Dichiarare in un’intervista, senza alcuna selezione del lavoro in corso, di non voler assumere un avvocato gay è discriminatorio? La Cassazione dispone un’ordinanza interlocutoria per la CGUE.

Con la ordinanza interlocutoria n. 19443/2018, la Corte di Cassazione si è rivolta alla Corte di Giustizia dell’Unione Europea con un quesito specifico: dichiarare in un’intervista di non voler assumere un avvocato gay è discriminatorio?

La Cassazione, nello specifico, chiede alla CGUE se ciò rientri nella tutela antidiscriminatoria della direttiva n. 2000/78/CE.

Il fatto

Nel corso di una intervista radiofonica, un avvocato ha dichiarato di non voler assumere nel proprio studio o avvalersi della collaborazione di persone omosessuali. Nel merito, appare cruciale ai fini dell’interpretazione il fatto che tali dichiarazioni siano state effettuate fuori da qualunque selezione del lavoro, da parte dell’intervistato.

È questo parte del contenuto del rinvio pregiudiziale che la Corte di Cassazione, prima sezione civile, ha disposto nell’ordinanza interlocutoria n. 19443/2018 nei confronti della CGUE, chiedendo alla Corte di pronunciarsi su una serie di questioni interpretative del diritto comunitario.

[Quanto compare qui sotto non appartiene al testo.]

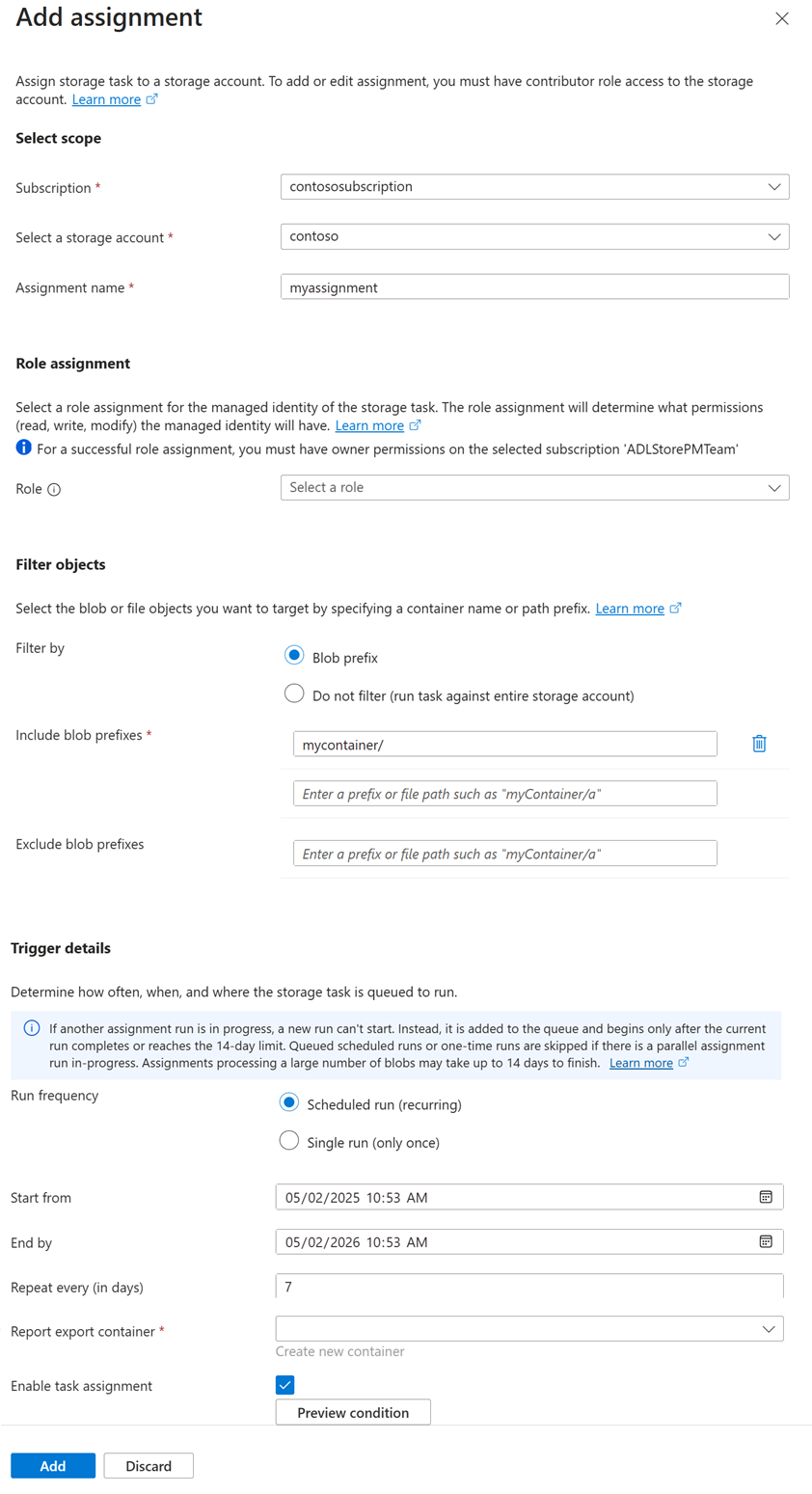
Task: Uncheck Enable task assignment
Action: [284, 1384]
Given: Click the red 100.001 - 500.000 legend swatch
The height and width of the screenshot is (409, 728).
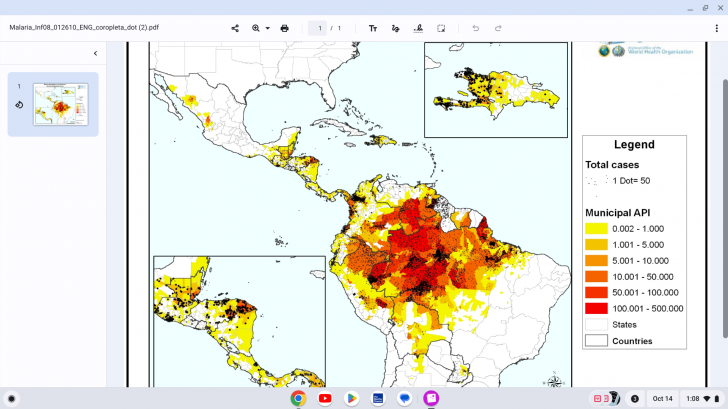Looking at the screenshot, I should pyautogui.click(x=596, y=308).
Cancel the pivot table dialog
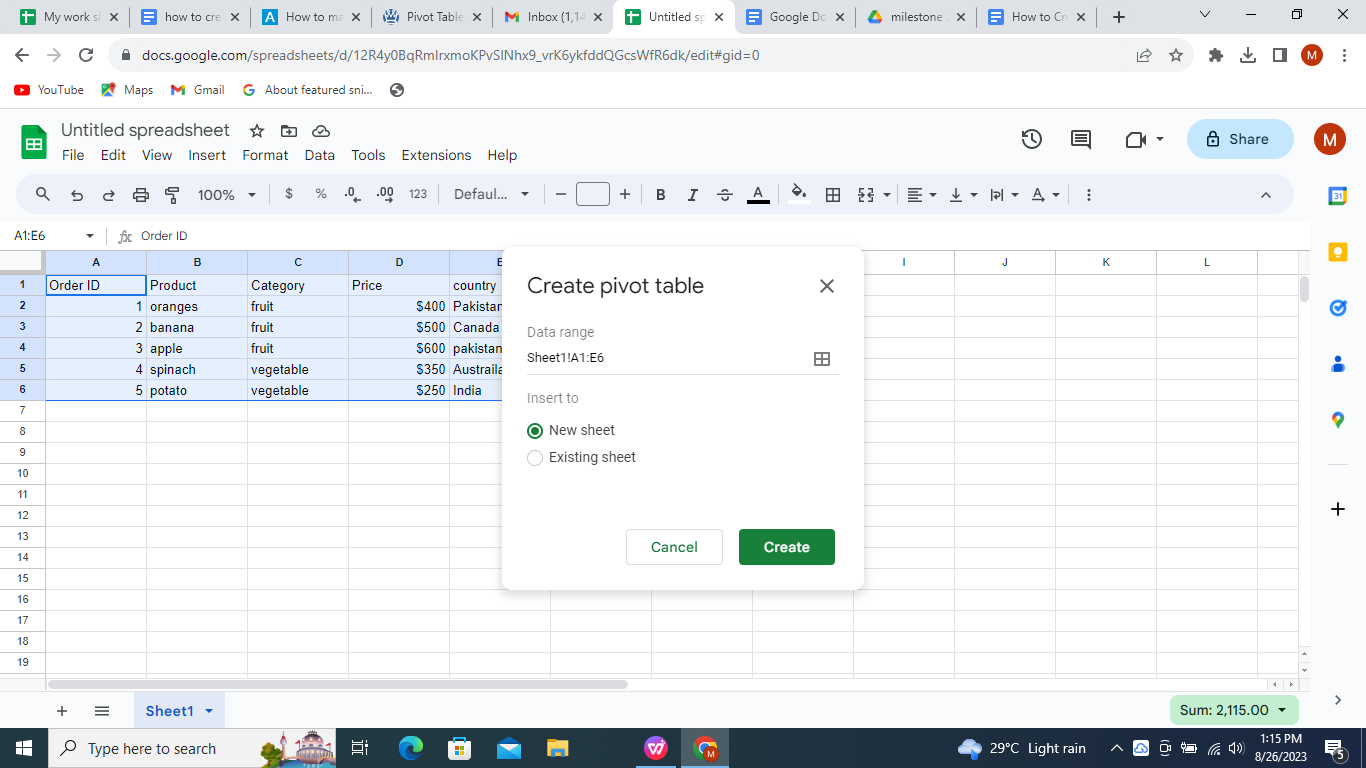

Protagonista della vicenda è un noto avvocato e giurista che la Corte d’Appello aveva condannato a risarcire 10mila euro di danno a un’associazione di avvocati per i diritti LGBTI (rete Lenford).

Ebbene, i giudici avevano infatti ritenuto illecito e discriminatorio, il comportamento tenuto dal soccombente che nel corso di un’intervista radiofonica aveva dichiarato di non voler assumere né di volersi avvalere della collaborazione di un avvocato gay nel proprio studio.

La controversia, per gli Ermellini, ha richiesto però l’intervento interpretativo della Corte di giustizia dell’Unione.

Il primo punto concerne la possibilità o meno di un’associazione di avvocati, la quale si proponga la tutela giudiziale delle persone a differente orientamento sessuale, e se questa costituisca un ente esponenziale ai sensi dell’art. 9 comma 2, direttiva n. 2000/78/CE, per il fatto che nel suo statuto contempli anche il fine della diffusione della cultura medesima.

C’è poi una seconda questione.

I giudici si chiedono se rientri nell’ambito della tutela antidiscriminatoria una manifestazione di pensiero contraria alla categoria delle persone omosessuali.

Nel caso di specie, l’intervistato aveva pronunciato frasi astiose senza che vi fosse alcuna selezione di lavoro aperta e neppure programmata per il futuro.

La sentenza impugnata ha ritenuto l’associazione legittimata all’azione.

E ciò in quanto nel suo Statuto si propone lo scopo di  diffondere la cultura e il rispetto dei diritti delle persone LGBTI. Il tutto allo scopo di sollecitare l’attenzione del mondo giudiziario sulle differenze e promuovendone il rispetto.

La questione che la Cassazione ha sottoposto alla Corte di Giustizia europea è: può ritenersi sufficiente l’enunciazione del proprio fine per rendere l’associazione legittimata ad agire a tutela delle discriminazioni sul lavoro in relazione a un proprio diretto interesse?

Ancora: la seconda questione si sofferma sull’applicazione o meno della disciplina antidiscriminatoria sul lavoro, contenuta nella direttiva 2000/78/CE.

Affermano gli Ermellini che l’ambito di applicazione di tale tutela è riferito, sia dalla fonte eurounitaria che da quella nazionale, alla situazione che concerne l’instaurazione, l’esecuzione o la conclusione di un rapporto di lavoro.

L’ambito proprio tutela è perciò quello dell’autonomia negoziale. Invece, la disciplina antidiscriminatoria non appare volta ad apprestare i mezzi processuali per la tutela dell’onore, della reputazione o dell’identità personale di cui siano titolari i citati soggetti. Questo significa, per i giudici, che il fatto che le affermazioni fossero riferite solo a una possibilità, potrebbe di fatto farle rientrare nella tutela della libertà di manifestazione del pensiero,

Ciò in quanto non presentano neppure le caratteristiche di un’offerta al pubblico.

I giudici vorrebbero evitare di traslare “verso un diritto sanzionatorio dell’intenzione, che sembra incompatibile con i principi dello Stato di diritto e con una legittima compressione dei diritti fondamentali”.

Sul primo punto, però, i giudici sono cauti e si sono dunque rivolti alla Corte di Giustizia dell’Unione Europea.

Sarà quest’ultima a dover chiarire se rientra nell’ambito di applicazione della tutela antidiscriminatoria predisposta dalla direttiva n. 2000/78/CE una manifestazione del pensiero contraria alla categoria delle persone omosessuali.